• AIM: Echo every line of the listing below word for word, leaving out the pictures.

[Word and element location data]
START
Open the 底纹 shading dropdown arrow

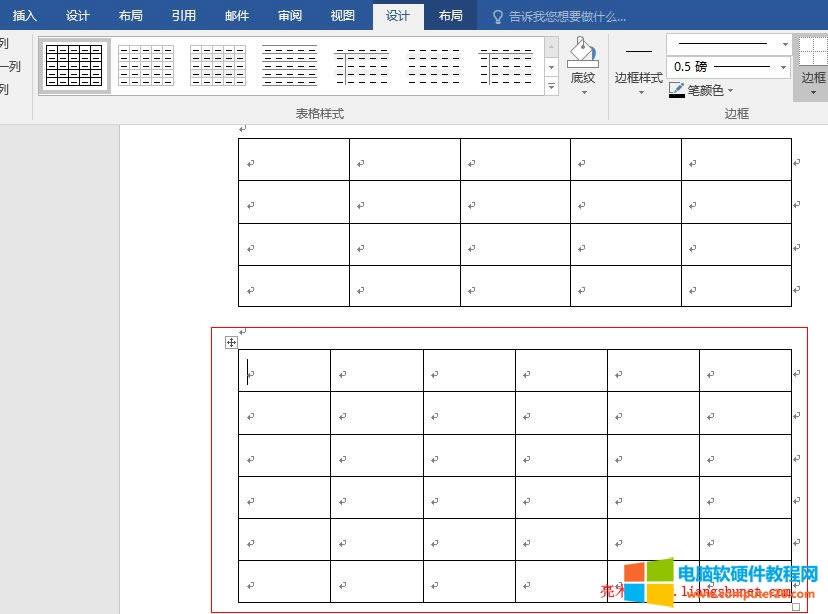pos(583,93)
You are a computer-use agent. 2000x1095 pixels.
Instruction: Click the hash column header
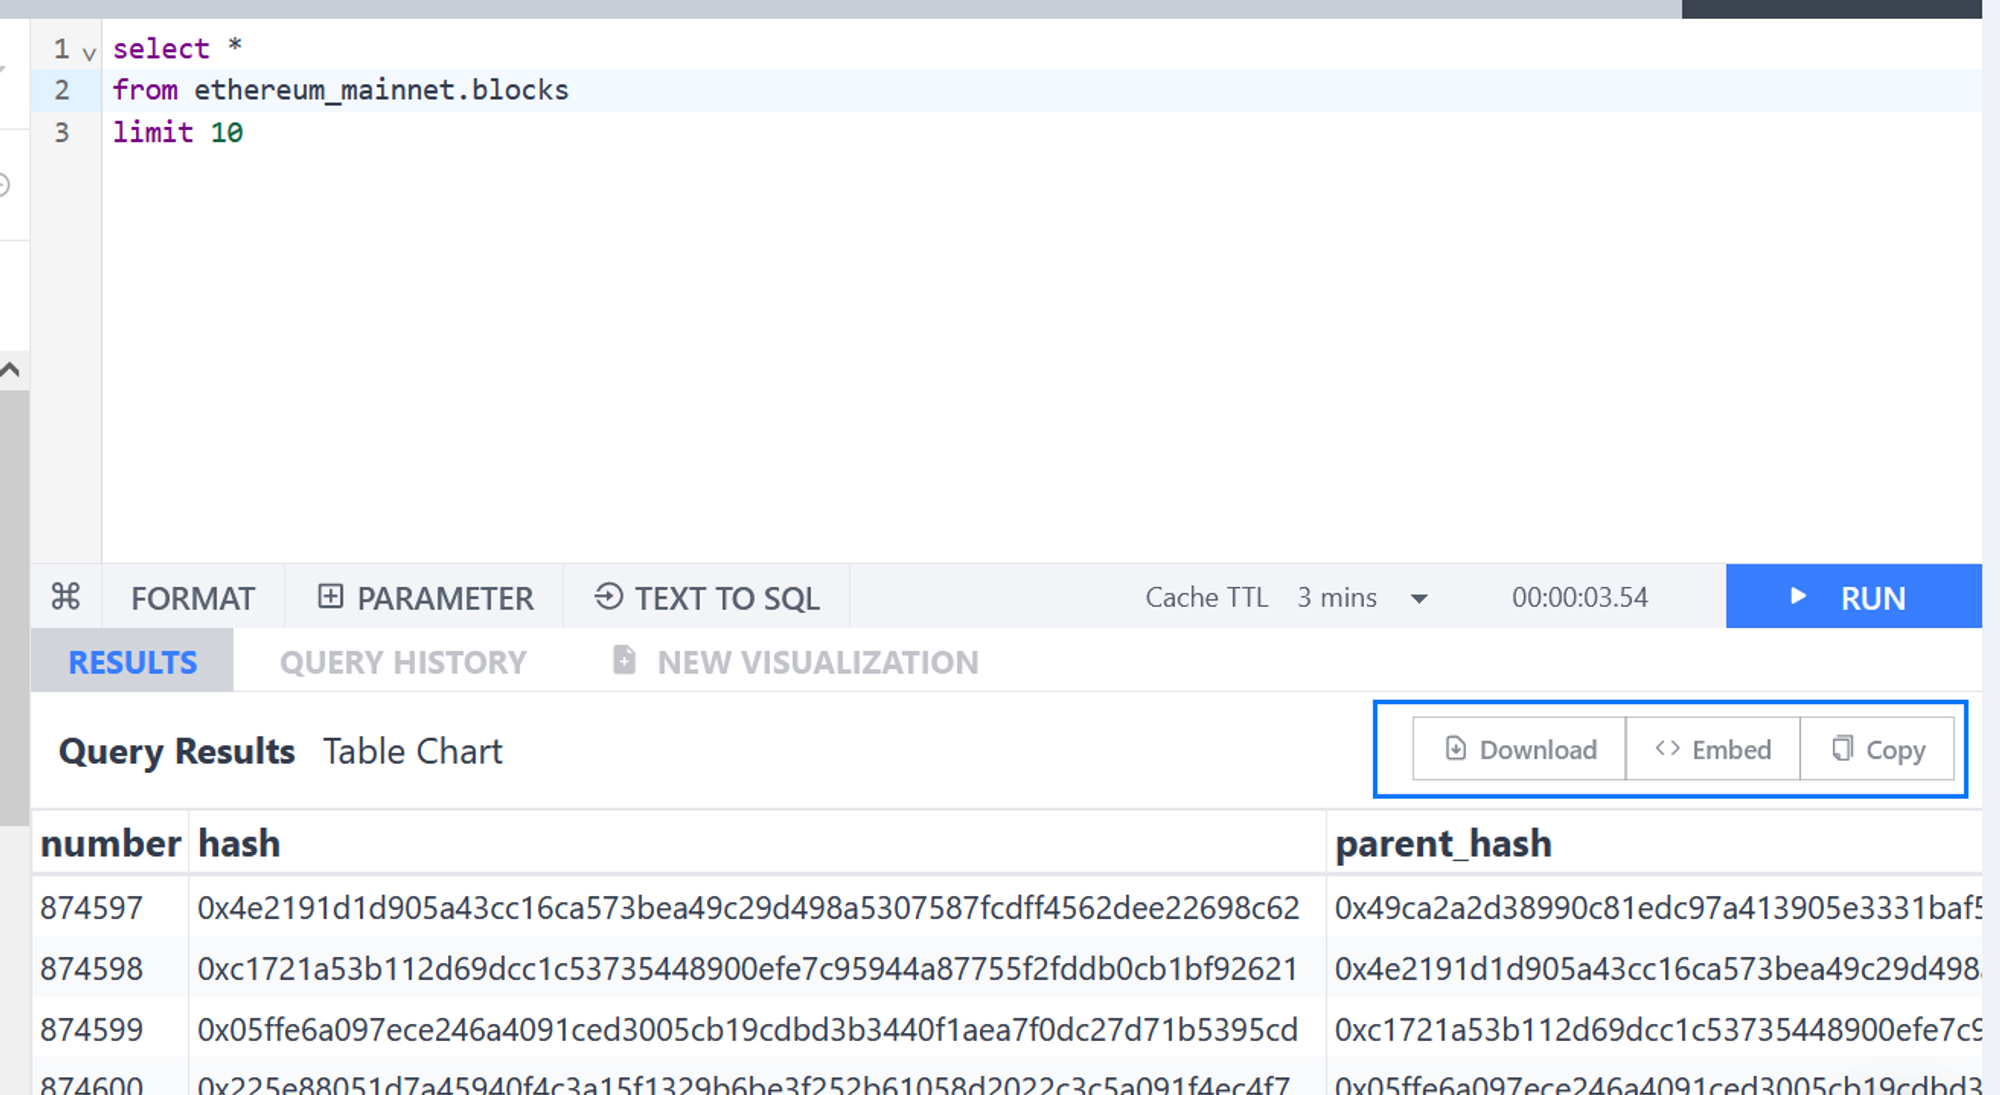(239, 844)
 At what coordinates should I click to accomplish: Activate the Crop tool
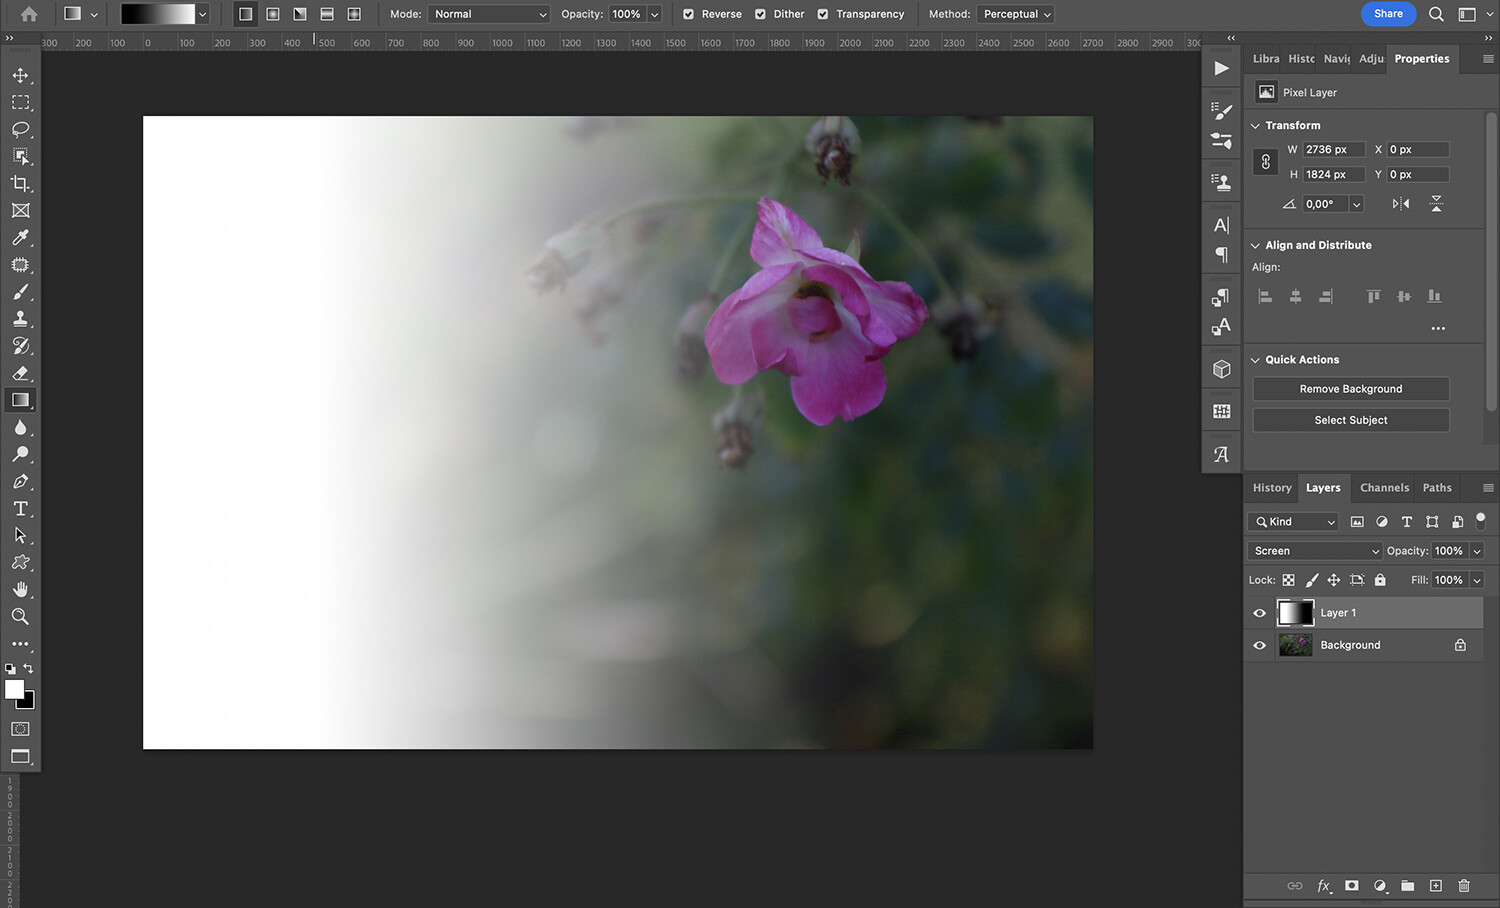point(21,183)

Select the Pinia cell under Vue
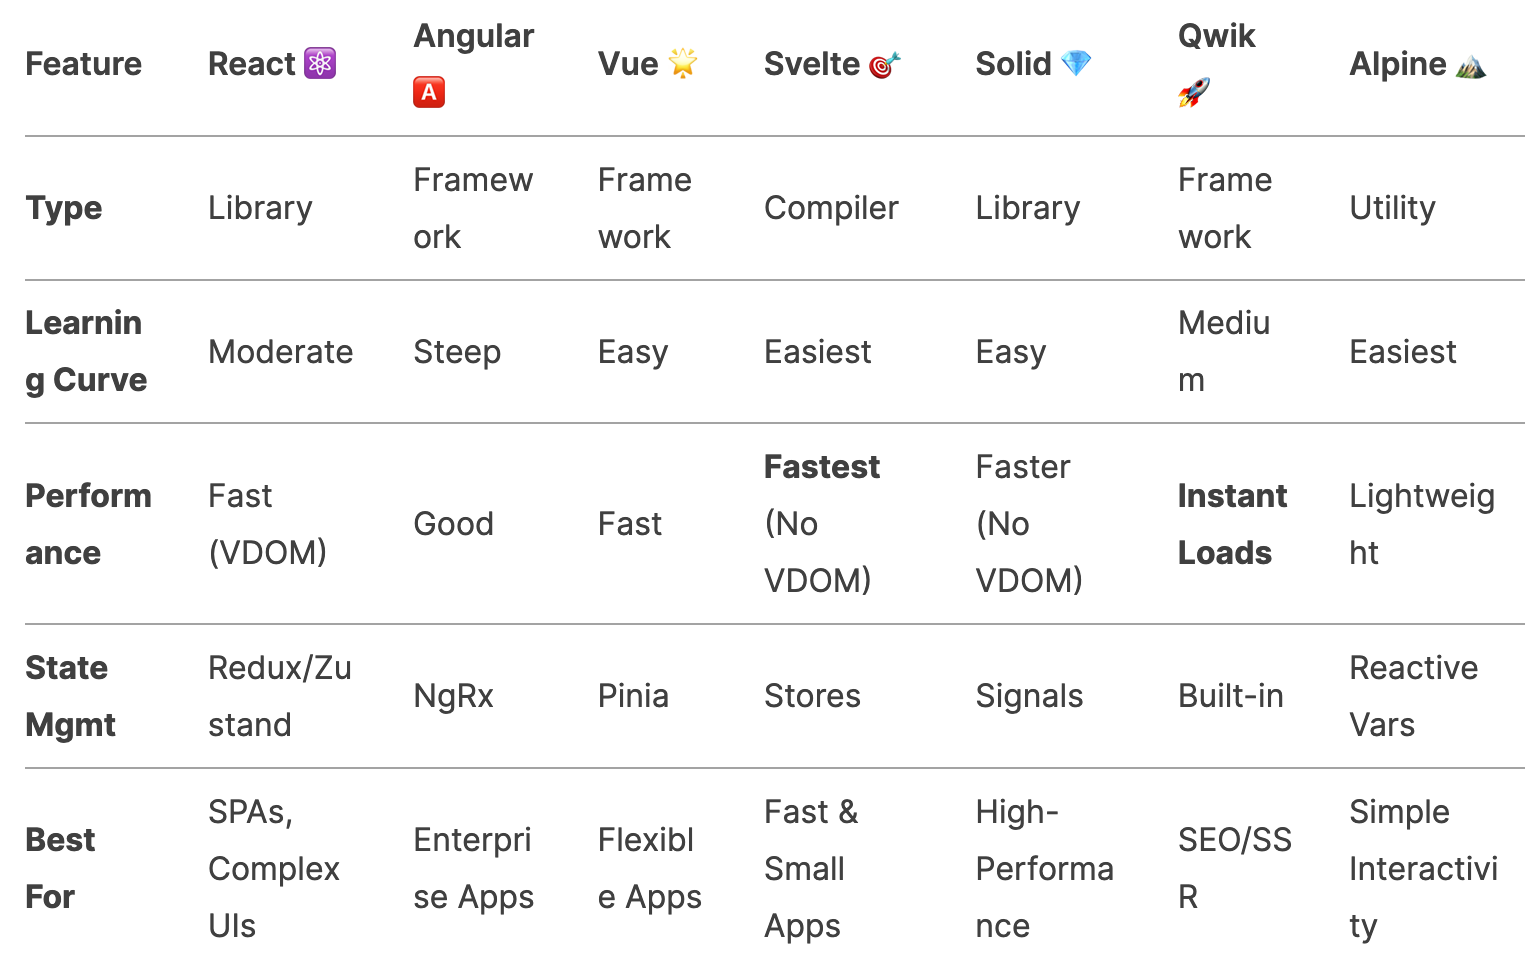(633, 696)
END
• REPLY TO THE TASK:
Open the 底纹 shading dropdown arrow

pos(583,93)
You are a computer-use agent. 2000x1095 pixels.
Instruction: Click the hash column header
(239, 844)
 At what coordinates should I click to accomplish: Activate the Crop tool
point(21,183)

Select the Pinia cell under Vue
(633, 696)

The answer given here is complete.